The 21st Century Knowledge Based Economy

By: Jimmy Song

Even after graduating from business school, I still remember my first course at York University’s Schulich School of Business. The course, “Managing Contemporary Enterprises”, has quite the reputation around the school. Our professor, Dr. Jean Adams, emphasized that people need to adapt to the “Office of 2020” by understanding the knowledge economy.

So what exactly is the knowledge economy? Dr. Adams explained that this was a trend in the economy where the focus is on using knowledge rather than using manual strength. In order to adapt to the modern workplace, she explains, one needs to use critical thinking and also need to learn how to attain knowledge.
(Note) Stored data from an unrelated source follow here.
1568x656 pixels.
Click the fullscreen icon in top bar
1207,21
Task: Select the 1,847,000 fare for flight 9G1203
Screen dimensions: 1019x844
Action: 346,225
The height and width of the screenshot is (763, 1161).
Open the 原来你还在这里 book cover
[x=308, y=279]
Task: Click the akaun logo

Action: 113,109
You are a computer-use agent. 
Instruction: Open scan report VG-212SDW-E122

She says that it is not feasible for students to memorize information because information changes constantly in the knowledge economy.

The lessons of the knowledge economy became quite useful during my math lessons at Le’s Academy. One of the most common questions for any math teacher is “when do we use math in real life?”. Inspired by the need for critical thinking and by accounting and marketing case studies in business school, we introduced a financial case study curriculum for math students.

These cases promote critical thinking by applying math concepts in a real life scenario. An example of a scenario is when students assumed the role of a manager and decided between a commission-based structure and a base salary structure for an employee. Although this scenario can be solved with algebraic linear systems, some students caught the twist within the case – the fact that the narrative gave multiple examples that this employee was providing unprofessional service.

When some of the students mentioned that the manager shouldn’t pay the underpaying employee at all, our entire staff felt gratified. This meant that these students successfully used critical thinking to cross-over English reading skills with math concepts. It also gave me confidence as an educator that students develop their critical thinking skills with case analysis.

The lesson of this tale, therefore, is two-fold. At Le’s Academy, our goal is to educate. With the development of the case curriculum, the goal to educate reaches beyond just the students. As teachers, we learned to also develop our curriculum in order to also adapt to the knowledge economy.